Water crashing against the concrete berm below the bridge prevented them from hearing the truck coming from the east. When Mack and the woman reached the deck of the bridge, they set the boat down with the intention of resting for a few seconds before dragging it over to the other side. It was at this moment, when their ears were no longer burdened by the rush of water or the scraping of metal on concrete, that Mack heard the truck approaching. He turned toward it and saw its headlights flash on and off.

He and the woman grabbed the boat and dragged it to the edge of the bridge. He directed the woman to hop down to the rocks on the other side. When she was out of the way, he got behind the boat, pushed it over the edge and started guiding it down the slope. Then he jumped over the shallow edge so the truck could pass.

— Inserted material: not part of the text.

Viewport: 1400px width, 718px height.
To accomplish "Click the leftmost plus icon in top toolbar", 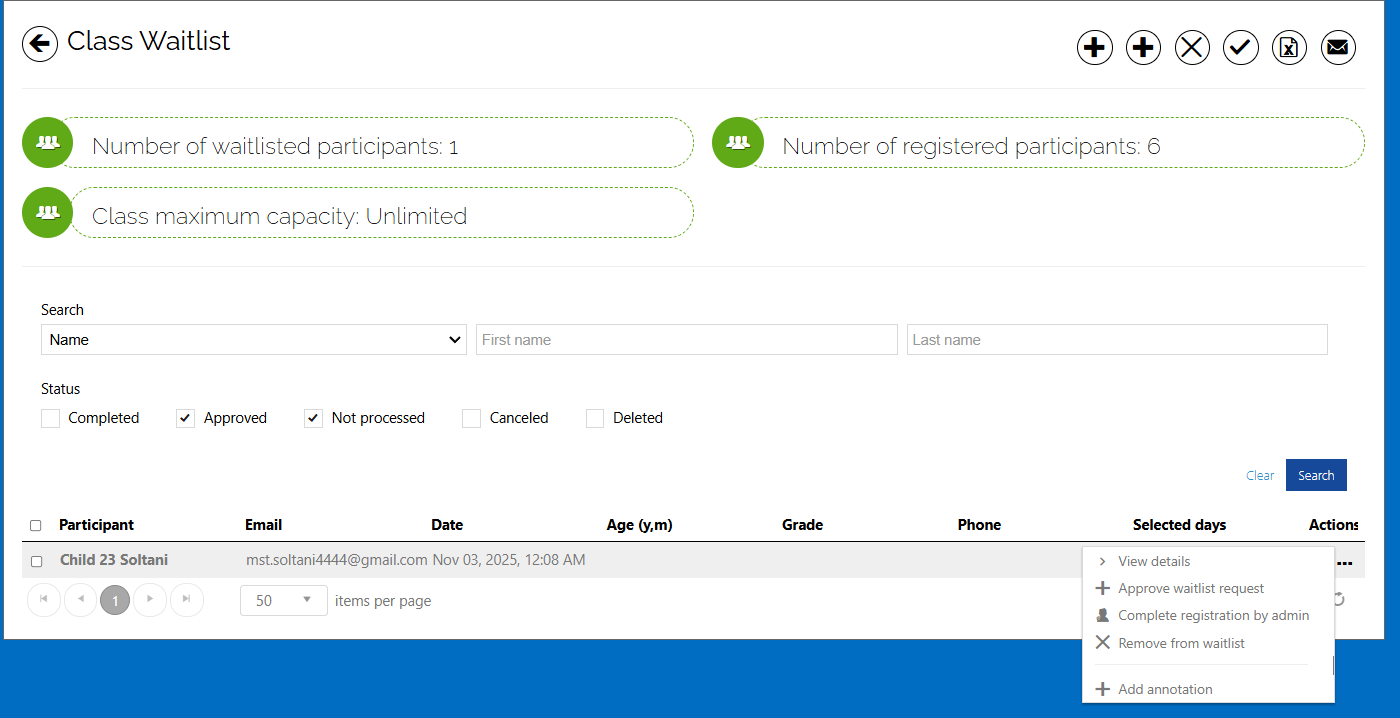I will point(1095,47).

Between Spiro Mountain upriver and the curved bluff closer to his own place, only a few people lived on this side of the river, and they were boxed in. Mack knew all these people. He knew their vehicles, and this truck wasn’t one of them.

He concentrated on getting the boat back on water. But he kept an eye on the truck as it got closer. He planned on getting a good look at the driver as the vehicle passed.

“Do you know this truck?” he shouted to the woman.

“No,” she said.

She was standing on a short stack of rocks. She held one of the wet cigarettes but made no attempt to light it. After answering Mack, she looked up at the truck, and her eyes tracked it as it crossed the bridge.

Mack pushed the boat down farther. At the bottom of the pile of rocks, he stalled and watched the woman as her eyes followed the truck. Mack then heard a man’s voice call out to him, but he did not hear what the man said. When he turned around, he saw Byron Peckwith, the man who owned Twin Bridges Campground.

“Didn’t recognize the truck,” Mack said.

“Don’t drive it much,” said Byron.

Mack spat into the river. “I got a feeling we’re looking for the same people,” he said.

Byron opened the door and got out of the truck. He nodded at Mack and then looked farther down, focusing on the woman.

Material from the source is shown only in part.